Distributionally Robust Language Modeling
Yonatan Oren, Shiori Sagawa, Tatsunori B. Hashimoto, Percy Liang
TL;DR
The paper tackles the problem that language models trained on heterogeneous data can underperform on unseen target distributions. It introduces topic CVaR, a distributionally robust optimization approach that uses topic-level uncertainty sets and a baselined loss to ensure uniform performance across topics, implemented via an online minimax algorithm. Empirical results show substantial perplexity reductions (e.g., 5.5 points on Yelp when tested on reviews) and robustness beyond subpopulation shifts, with strong ablations confirming the importance of topic structure and baselining. This approach enables a single, broadly robust language model that generalizes across unknown distributions without needing target-domain labels.
Abstract
Language models are generally trained on data spanning a wide range of topics (e.g., news, reviews, fiction), but they might be applied to an a priori unknown target distribution (e.g., restaurant reviews).
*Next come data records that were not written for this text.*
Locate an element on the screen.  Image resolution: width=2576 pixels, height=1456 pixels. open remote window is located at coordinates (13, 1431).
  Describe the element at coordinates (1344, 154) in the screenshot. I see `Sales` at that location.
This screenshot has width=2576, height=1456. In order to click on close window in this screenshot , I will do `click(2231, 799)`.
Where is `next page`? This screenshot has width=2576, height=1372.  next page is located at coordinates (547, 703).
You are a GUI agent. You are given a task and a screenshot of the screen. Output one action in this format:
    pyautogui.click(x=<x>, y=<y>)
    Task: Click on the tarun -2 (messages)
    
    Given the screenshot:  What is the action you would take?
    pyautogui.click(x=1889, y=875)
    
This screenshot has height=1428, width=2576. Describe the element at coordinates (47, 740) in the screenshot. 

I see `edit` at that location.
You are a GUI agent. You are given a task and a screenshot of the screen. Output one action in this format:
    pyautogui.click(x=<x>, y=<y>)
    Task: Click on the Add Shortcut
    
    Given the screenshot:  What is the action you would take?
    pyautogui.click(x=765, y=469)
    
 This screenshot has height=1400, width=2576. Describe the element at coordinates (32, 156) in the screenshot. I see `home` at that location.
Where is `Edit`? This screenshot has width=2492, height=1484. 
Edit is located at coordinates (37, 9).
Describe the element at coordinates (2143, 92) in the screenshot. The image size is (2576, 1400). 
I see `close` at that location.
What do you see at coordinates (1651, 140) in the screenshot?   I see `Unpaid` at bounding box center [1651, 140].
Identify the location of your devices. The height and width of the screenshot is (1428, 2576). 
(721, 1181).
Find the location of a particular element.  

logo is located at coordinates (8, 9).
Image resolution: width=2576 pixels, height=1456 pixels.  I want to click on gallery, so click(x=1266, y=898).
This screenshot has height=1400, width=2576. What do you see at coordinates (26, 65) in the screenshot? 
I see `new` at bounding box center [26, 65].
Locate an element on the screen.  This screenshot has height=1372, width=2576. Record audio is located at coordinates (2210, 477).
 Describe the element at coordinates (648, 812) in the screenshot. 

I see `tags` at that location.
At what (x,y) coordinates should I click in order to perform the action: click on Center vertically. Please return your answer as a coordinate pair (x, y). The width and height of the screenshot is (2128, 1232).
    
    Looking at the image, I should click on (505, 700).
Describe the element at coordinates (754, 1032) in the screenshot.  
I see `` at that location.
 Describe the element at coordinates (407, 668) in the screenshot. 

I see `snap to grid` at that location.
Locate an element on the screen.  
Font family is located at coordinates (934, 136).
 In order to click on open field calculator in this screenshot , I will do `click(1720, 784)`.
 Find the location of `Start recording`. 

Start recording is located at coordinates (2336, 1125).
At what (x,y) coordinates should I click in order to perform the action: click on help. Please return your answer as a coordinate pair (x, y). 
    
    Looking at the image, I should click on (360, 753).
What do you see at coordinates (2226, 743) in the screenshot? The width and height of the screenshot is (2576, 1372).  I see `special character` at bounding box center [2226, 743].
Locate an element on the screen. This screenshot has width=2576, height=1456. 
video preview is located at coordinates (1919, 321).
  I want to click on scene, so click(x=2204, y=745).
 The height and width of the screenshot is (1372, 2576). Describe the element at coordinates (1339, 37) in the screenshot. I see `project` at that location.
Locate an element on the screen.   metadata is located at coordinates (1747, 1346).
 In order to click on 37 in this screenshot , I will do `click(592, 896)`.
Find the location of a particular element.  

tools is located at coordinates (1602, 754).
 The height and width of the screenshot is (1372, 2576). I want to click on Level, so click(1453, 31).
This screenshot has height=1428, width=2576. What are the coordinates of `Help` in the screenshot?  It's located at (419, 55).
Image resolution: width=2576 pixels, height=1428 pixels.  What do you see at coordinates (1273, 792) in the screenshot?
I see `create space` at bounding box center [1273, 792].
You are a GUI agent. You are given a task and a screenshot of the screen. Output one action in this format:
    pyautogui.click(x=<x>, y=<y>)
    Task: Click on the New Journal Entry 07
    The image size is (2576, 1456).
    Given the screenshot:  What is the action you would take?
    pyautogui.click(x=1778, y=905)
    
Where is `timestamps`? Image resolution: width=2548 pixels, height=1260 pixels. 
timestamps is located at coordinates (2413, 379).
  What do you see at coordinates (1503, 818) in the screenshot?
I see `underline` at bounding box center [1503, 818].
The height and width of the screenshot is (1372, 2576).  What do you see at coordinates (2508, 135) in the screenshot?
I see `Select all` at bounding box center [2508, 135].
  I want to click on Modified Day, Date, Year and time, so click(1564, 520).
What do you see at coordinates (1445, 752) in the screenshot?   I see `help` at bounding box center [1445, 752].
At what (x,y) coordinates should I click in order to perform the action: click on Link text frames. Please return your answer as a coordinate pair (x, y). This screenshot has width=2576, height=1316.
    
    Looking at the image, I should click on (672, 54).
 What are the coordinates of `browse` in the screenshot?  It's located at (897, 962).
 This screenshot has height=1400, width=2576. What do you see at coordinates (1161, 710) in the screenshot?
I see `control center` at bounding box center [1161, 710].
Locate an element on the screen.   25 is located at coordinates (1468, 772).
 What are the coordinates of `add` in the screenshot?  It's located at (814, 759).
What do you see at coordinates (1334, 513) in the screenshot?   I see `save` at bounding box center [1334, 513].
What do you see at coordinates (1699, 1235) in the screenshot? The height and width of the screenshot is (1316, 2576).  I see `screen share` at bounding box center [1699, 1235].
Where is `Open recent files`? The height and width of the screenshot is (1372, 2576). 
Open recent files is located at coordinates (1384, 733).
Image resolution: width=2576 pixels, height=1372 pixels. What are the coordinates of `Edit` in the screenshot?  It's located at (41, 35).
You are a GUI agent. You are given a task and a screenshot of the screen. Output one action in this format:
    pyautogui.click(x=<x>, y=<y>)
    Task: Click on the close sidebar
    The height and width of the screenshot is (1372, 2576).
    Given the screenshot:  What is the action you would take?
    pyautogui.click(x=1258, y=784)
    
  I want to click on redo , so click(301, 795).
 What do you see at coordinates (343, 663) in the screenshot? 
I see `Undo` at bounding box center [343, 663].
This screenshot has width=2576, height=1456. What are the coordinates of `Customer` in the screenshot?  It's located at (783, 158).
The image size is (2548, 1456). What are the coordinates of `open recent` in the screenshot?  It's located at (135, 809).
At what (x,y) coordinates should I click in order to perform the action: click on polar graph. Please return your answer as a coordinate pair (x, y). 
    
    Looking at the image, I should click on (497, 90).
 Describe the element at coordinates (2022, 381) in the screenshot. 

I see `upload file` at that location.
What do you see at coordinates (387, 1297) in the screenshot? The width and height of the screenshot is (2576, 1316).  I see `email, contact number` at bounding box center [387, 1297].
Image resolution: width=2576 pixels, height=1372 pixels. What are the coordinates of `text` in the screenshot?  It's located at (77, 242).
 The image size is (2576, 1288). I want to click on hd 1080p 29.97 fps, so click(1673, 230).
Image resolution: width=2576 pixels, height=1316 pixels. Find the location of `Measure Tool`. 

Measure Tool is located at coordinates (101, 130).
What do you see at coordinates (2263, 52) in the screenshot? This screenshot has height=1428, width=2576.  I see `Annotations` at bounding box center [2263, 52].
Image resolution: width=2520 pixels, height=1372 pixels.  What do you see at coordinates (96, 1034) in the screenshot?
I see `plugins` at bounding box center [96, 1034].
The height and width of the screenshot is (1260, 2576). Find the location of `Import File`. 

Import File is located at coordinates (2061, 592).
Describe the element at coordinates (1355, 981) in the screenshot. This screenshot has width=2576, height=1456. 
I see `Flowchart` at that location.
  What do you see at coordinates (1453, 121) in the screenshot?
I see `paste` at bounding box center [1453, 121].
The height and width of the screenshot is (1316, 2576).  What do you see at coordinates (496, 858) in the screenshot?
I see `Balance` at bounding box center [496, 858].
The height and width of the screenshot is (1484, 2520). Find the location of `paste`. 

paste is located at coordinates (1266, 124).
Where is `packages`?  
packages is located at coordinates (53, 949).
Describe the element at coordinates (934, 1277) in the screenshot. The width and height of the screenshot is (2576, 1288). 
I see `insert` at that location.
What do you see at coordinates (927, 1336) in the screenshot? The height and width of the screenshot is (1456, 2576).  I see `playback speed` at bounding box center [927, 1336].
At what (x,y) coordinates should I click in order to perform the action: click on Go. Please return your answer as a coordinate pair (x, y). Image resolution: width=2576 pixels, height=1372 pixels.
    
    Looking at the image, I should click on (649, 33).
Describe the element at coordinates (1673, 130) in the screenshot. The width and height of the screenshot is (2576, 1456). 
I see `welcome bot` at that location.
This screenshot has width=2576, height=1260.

In this paper, we first show that training on text outside the test distribution can degrade test performance when using standard maximum likelihood (MLE) training. To remedy this without the knowledge of the test distribution, we propose an approach which trains a model that performs well over a wide range of potential test distributions. In particular, we derive a new distributionally robust optimization (DRO) procedure which minimizes the loss of the model over the worst-case mixture of topics with sufficient overlap with the training distribution. Our approach, called topic conditional value at risk (topic CVaR), obtains a 5.5 point perplexity reduction over MLE when the language models are trained on a mixture of Yelp reviews and news and tested only on reviews.